Cette fuite, d’ailleurs, est déterminée par la chaleur ; si le corps qui se déplace doit, par cette fuite, trouver un remède [à la cause qui l’a chassé], il tendra là où ne se trouve point de chaleur ou, du moins, une faible chaleur. Or c’est près des pôles qu’on trouve de tels lieux ; ils sont, en effet, aussi éloignés que possible du chemin parcouru par le Soleil, en sorte qu’ils possèdent le froid maximum.

» Le froid, qui est le contraire du chaud, a pour rôle de rendre plus épais et de condenser. Autant donc la chaleur causée par la présence du Soleil a de fluide aqueux à volatiliser et à raréfier, autant le froid en a-t-il à rendre plus grossier et à condenser là où la force du Soleil fait défaut ; là donc, la partie la plus subtile de l’air devient d’abord air plus dense, puis vapeur, eau enfin, de la manière que nous allons indiquer. »

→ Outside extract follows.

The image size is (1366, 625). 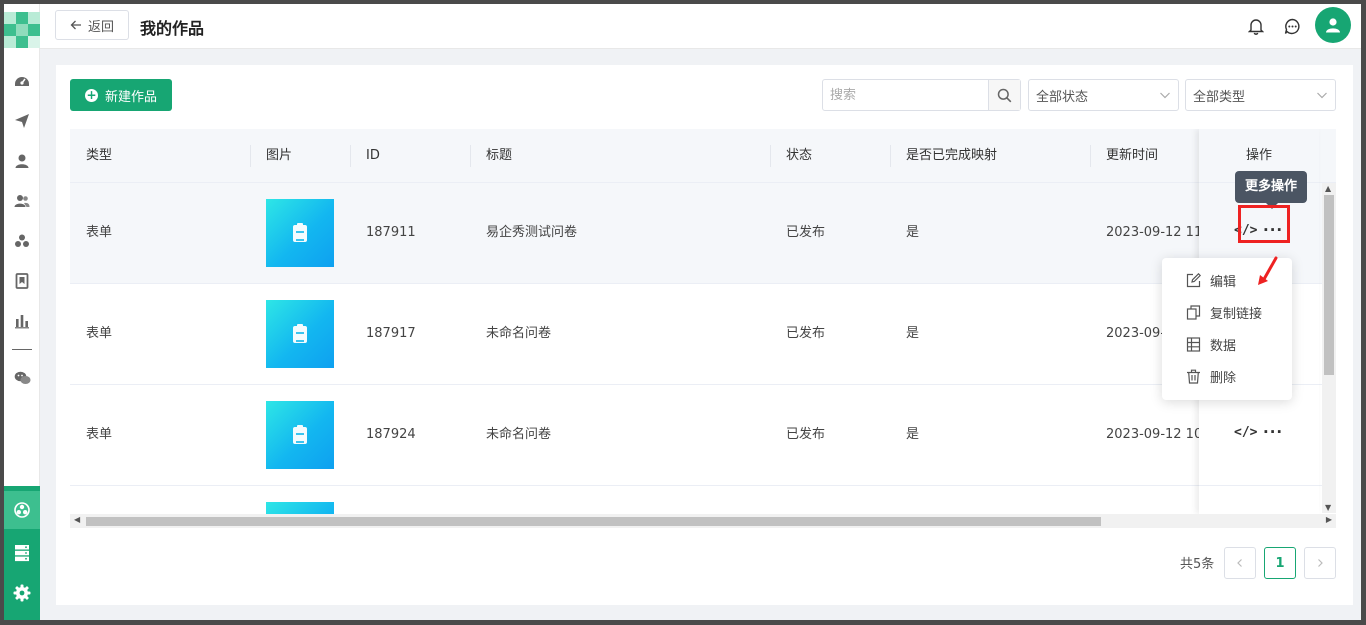 I want to click on col-status: 状态, so click(x=800, y=156).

Tel est le rôle que notre auteur attribue à la chaleur solaire ; il rappelle celui que Guillaume d’Auvergne, qu’Albert le Grand, que Robert Grosse-Teste attribuaient moins judicieusement à la Lune ; de ce rôle dévolu au Soleil, notre auteur tirera tout à l’heure une inadmissible théorie de la marée ; mais tout ce qu’il a dit jusqu’ici est d’une Physique très sensée.